Have faith, pharma analysts say, 2013 is coming

Optimistic about a pharma-stock rebound? Some industry experts are as well. As The Wall Street Journal reports, analysts from Deutsche Bank and JPMorgan are talking about a turnaround, at least for the European pharma sector. Just hang on until mid-2012, they say, and drugmakers' efforts to combat their patent-cliff woes will begin to really pay off.
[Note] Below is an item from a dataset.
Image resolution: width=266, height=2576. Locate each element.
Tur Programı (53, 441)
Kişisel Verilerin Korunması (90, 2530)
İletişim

We all know what those efforts have been: diversifying into and expanding businesses such as eye care (Novartis ($NVS)) and consumer healthcare (Sanofi ($SNY), GlaxoSmithKline ($GSK)), pumping up generics divisions (Pfizer ($PFE), for one); rejigging R&D (virtually everyone in Big Pharma); and expanding into emerging markets (also virtually everyone). Then there's "strengthening their balance sheets," as the WSJ points out, and boosting productivity and efficiencies (read layoffs and plant closures).

Deutsche Bank figures investors will start to put more faith in pharma as the cost savings, diversification, and new drug sales pay off. And it will be faith, not fact: The bank's analysts believe that investors will believe in pharma's ability to start growing again, beginning next year. JPMorgan essentially says the same thing: "By mid-2012 we expect investors to turn their attention to 2013-2015, when we expect the growth outlook to return to high single digits," these analysts wrote to clients yesterday. That's a lot of expectation and faith, with little stock-price evidence to show, but belief is better than nothing.